Introduction to iprPy

What problems does iprPy attempt to address?

The iprPy package is designed to provide a means for sharing both the knowledge and capabilities associated with calculation methods. This is important for verification, validation and reproducibility of research results as anyone wishing to check someone else’s work needs to both know how the calculations are done as well as being able to do it themselves.

Here are some examples of issues that often arise that can in part be addressed through the use of iprPy or similarly designed works

  • Traditional publications are the classic way of sharing scientific knowledge. However, they are static documents and any associated methodologies are described in an abstract sense using the human language of the paper. Anyone wishing to use the methods either needs to create an implementation themselves or obtain one from an external source. If the description contains one or more critical typos would it make reproducing the work impossible?

  • Research practices often focus on the traditional publication being the final end product of any research work done. To this end, the methodologies used to generate the data for the paper often exist in forms that only the researcher involved in the work knows how to use it. In this situation, how does the current researcher pass their work on to others in their group when they move to a different job or subject area? If the researcher leaves the work alone and attempts to revisit years later, can they figure out what their past selves had done? Can they even find all of the necessary files to do the work after transferring between computers and/or archiving?

  • Many methodologies and tools exist as so-called “black boxes” in which a compiled program accepts a set of inputs, does some hidden work, and then returns processed results.
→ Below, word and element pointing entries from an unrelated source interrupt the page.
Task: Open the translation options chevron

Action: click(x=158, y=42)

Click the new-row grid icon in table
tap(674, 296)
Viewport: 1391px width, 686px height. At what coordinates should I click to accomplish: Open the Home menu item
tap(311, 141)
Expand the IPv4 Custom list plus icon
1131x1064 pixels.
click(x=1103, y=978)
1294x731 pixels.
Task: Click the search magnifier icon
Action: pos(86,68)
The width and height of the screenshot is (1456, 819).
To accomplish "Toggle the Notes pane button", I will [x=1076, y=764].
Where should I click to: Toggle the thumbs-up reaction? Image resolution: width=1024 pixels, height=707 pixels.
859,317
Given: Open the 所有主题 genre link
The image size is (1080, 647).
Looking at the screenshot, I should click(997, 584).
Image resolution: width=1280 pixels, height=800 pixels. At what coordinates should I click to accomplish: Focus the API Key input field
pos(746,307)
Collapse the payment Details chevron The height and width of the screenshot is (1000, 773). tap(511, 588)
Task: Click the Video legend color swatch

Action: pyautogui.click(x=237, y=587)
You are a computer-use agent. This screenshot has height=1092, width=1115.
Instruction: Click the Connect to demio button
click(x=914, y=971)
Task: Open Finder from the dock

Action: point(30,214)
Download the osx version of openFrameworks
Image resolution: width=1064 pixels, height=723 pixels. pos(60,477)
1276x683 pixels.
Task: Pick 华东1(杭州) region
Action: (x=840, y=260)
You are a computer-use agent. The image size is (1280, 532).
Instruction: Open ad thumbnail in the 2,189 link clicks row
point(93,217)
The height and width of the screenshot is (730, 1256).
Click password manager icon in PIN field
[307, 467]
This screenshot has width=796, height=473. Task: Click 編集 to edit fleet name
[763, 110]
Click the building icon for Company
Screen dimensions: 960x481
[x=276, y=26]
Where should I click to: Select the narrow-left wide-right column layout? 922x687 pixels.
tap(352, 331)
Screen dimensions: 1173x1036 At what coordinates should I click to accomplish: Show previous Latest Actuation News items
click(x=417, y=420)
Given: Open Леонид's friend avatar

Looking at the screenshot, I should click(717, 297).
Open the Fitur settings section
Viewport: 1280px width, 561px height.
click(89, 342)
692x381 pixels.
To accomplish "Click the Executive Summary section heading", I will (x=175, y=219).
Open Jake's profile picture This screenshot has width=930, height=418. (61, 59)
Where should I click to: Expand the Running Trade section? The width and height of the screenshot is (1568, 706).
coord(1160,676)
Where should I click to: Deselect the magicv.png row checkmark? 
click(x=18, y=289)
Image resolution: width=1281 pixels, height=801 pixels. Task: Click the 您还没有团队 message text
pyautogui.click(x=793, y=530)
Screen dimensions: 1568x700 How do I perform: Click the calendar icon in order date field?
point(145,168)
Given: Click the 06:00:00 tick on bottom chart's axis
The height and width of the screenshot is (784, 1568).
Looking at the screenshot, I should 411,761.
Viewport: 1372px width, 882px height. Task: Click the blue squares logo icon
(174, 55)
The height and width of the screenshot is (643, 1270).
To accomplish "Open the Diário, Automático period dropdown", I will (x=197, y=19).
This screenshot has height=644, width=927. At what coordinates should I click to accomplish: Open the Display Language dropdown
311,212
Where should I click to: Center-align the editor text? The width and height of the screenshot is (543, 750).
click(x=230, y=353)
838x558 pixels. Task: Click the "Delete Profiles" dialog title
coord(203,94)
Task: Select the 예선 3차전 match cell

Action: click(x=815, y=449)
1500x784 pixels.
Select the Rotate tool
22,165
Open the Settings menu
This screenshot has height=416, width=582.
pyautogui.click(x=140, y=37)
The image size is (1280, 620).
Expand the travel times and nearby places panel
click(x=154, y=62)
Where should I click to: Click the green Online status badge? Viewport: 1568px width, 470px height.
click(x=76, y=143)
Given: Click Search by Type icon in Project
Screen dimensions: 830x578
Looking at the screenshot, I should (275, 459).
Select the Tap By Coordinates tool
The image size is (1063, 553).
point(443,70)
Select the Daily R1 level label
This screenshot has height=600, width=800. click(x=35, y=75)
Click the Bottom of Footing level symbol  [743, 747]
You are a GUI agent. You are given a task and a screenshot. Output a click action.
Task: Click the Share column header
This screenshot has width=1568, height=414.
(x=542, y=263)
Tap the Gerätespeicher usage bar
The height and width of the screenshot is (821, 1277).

While this provides a means of sharing the capability, it obscures the methodology making it difficult for users to work out exactly what the method is doing. How do external users know that the black box method is doing what it claims to be doing? If there is an issue or bug with the code, is there an easy means of fixing it?

It’s all in the design

With iprPy, the idea is to avoid these complications beforehand through proper calculation design. In short, a little extra work now will result in much benefit later on as users can understand, share and revisit methods with ease.

  • All calculation methods are represented in Python. Python is a scripting language meaning that the Python scripts simultaneously represent the programming code and detail the workflow associated with a specific calculation. By sharing the Python scripts as open source tools, users can access and explore how the methods work.

  • Each calculation method exists as a Python function that serves as a self-contained and independent unit of work. It should represent the workflow associated with a single run of the specific calculation method and be minimally dependent on the framework in which it is contained. Additionally, it should be possible to independently execute each calculation function by providing only Python objects and simple data types as inputs. These design considerations form the basis of making it possible for the calculation functions to be individually ran or incorporated into a variety of external workflows.

  • The calculations are incorporated into the iprPy framework using so-called Calculation classes. Each Calculation class defines metadata associated with the calculation so that the class

    • Connects to the underlying calculation function.

    • Specifies data transformations and schemas allowing for the inputs and results to be represented in a variety of formats.

    • Links to extra files associated with the calculation, such as documentation, data files required by the calculation function, and schema files for validating generated data.

  • Users in a Python environment can load a Calculation class from iprPy. The class provides methods for exploring the calculation’s documentation and list of supported inputs, as well as a means of calling the calculation function. The class can also have built-in methods for processing and interpreting the generated results in a user-friendly manner, such as methods that generate standard plots.

  • The Calculation classes also make it easy to build Jupyter Notebooks for the calculations that display documentation, contain a copy of the calculation function and any data files, and a working demonstration. This provides a single file that fully documents the knowledge, capabilities, and code of the method that can easily be shared with others. It also allows for curious users to test modifications of the methods without any fear of breaking the official versions.

  • Additionally, the input/output conversions specified in the Calculation classes makes it possible for the calculations to be executed using only text input files and terminal command lines. This allows for trusting users to execute the calculations as box methods without needing to know any Python. Upon successful completion, the calculations will generate JSON results files that can either be viewed in a text editor, uploaded to a database, or interpreted by other programs.

  • Larger workflows can be built that link and loop over multiple calculations either by loading and executing the functions from a Python environment or by automating the construction of the text input files. The iprPy framework contains its own workflow tools that allow for outputs from one calculation to be passed into another, and for all results to be automatically added to a database.

How much extra work?

One of the greatest challenges for any infrastructure such as iprPy is that any potential users need to evaluate the worth of using the framework to be larger than the cost associated with learning how to use it. To this end, much of the improvements to iprPy over the years have focused on lowering the barriers for usage.

  • For users who simply want to use the implemented calculations, iprPy can easily be installed using pip or conda through conda-forge.

  • For individuals who want to see how the calculations are done, the code is readily available on github. This includes the Jupyter Notebook versions of the calculations, which can be downloaded and executed. Alternatively, the Notebook versions are also included in the online documentation making it possible for users to see the code and methods prior to any downloading.

  • For method developers, they can download the code from github then add their own calculation methods or modify any of the existing ones. Each calculation is treated in a modular fashion making it easy to incorporate new methods into the framework. The above design also means that people can contribute just calculation functions with no specific knowledge of the iprPy framework design, and then others can work with them to define the Calculation classes.